Mientras miles de cubanos sufren apagones de más de 24 horas diarias, un Miguel Díaz-Canel distante y desconectado de la realidad ha optado por mostrar una imagen festiva en medio de la creciente crisis energética que azota al país.
Durante su visita oficial al municipio de Esmeralda, en Camagüey, el gobernante fue captado bailando y disfrutando de la música tradicional haitiana, lo que ha desatado críticas por su insensibilidad frente a los graves problemas que enfrentan los ciudadanos.
En un video difundido en redes sociales, Díaz-Canel aparece aplaudiendo y moviéndose al ritmo del grupo local Raíces Haitianas, mientras se muestra visiblemente relajado y sonriente, incluso abrazando a la presidenta del Partido en el municipio.
La escena, aparentemente alegre y desinhibida, contrasta fuertemente con la dura realidad que vive el pueblo cubano: largas horas sin electricidad, desabastecimiento de alimentos, medicamentos y una inflación galopante.
La desconexión del gobernante
La actitud de Díaz-Canel, ajeno a los problemas que aquejan a miles de familias, ha sido interpretada como un claro ejemplo de desconexión con la población.
En lugar de centrarse en las crisis que afectan a la mayoría, prefirió disfrutar de un momento festivo y "descansar" de su obligación de abordar las serias preocupaciones de la ciudadanía.
Durante su visita a Esmeralda, el dirigente no se privó de su tradicional discurso en el que, una vez más, recurrió a la retórica vacía de la "resiliencia" y la "creatividad" para justificar la grave situación del país.
En su intervención, destacó que, a pesar de los apagones y las dificultades económicas, "hay una obra y resultados positivos en cada municipio".
Estas palabras, desconectadas de la realidad, llegaron en un momento en que los cubanos enfrentan interminables cortes de energía, falta de productos básicos y una situación económica que no hace más que empeorar.
Promesas vacías ante una crisis profunda
Lejos de anunciar soluciones concretas para aliviar la crisis, Díaz-Canel se limitó a hablar de inversiones en el sector energético y la producción de alimentos, pero sin ofrecer detalles claros sobre plazos o montos.
Cuba, actualmente, depende en gran medida de la cooperación internacional y las importaciones para mantener su sistema eléctrico, lo que agrava aún más la desconfianza popular en las promesas oficiales.
Durante su visita al molino arrocero 17 de Mayo, en territorio agramontino, el gobernante recorrió instalaciones que procesan unas 30 toneladas diarias de arroz.
Según fuentes cercanas, temas cruciales como la atención médica, el programa materno-infantil y el empleo continúan sin avances significativos, mientras que el deterioro de los servicios públicos y las condiciones de vida empeoran con el tiempo.
La retórica oficial vs. la realidad
En medio de una creciente indignación social, los recorridos de Díaz-Canel por las provincias se han vuelto cada vez más cortos y superficiales.
Mientras la televisión cubana presenta versiones editadas de sus intervenciones, la realidad fuera de los focos oficiales sigue siendo otra: una Cuba marcada por la escasez, el colapso energético y la desesperanza.
Los habitantes de las zonas rurales y urbanas enfrentan una realidad dramática, que no parece ser tomada en cuenta por un gobierno empeñado en pintar una imagen de normalidad y éxito que cada vez resulta más vacía y alejada de la realidad.
En las redes sociales, las reacciones no se hicieron esperar.

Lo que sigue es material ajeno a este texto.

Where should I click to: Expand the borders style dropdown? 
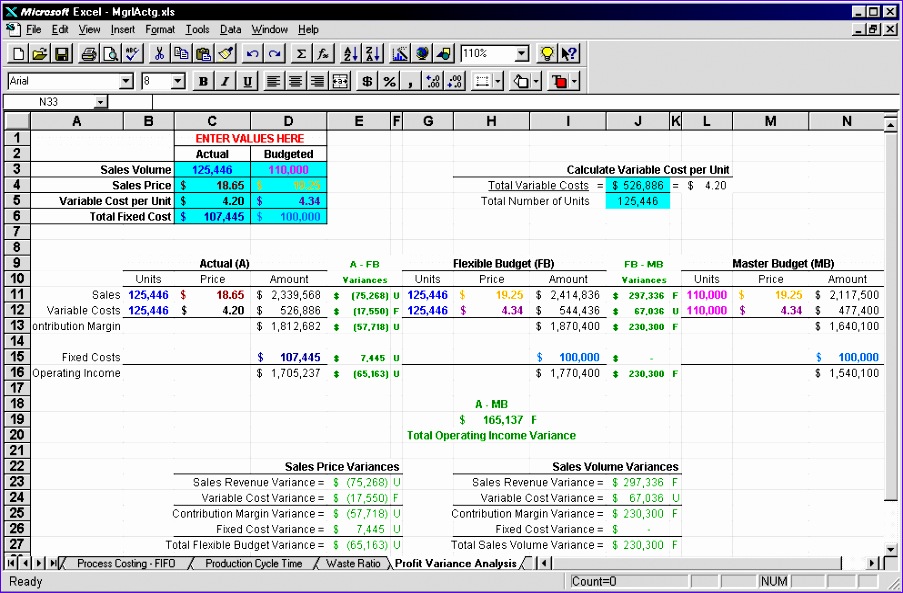coord(497,81)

Los ciudadanos expresaron su frustración ante el contraste entre el comportamiento del presidente y las penurias que viven a diario.
La situación es insostenible, y la falta de soluciones palpables por parte del régimen agrava la percepción de que el gobierno se encuentra completamente desconectado de los verdaderos problemas del pueblo.
Mientras el país sigue sumido en una crisis multidimensional, el gobierno de Díaz-Canel opta por seguir ofreciendo una imagen de cercanía y control, cuando en realidad está dejando a los cubanos en una espiral de empobrecimiento y desesperación.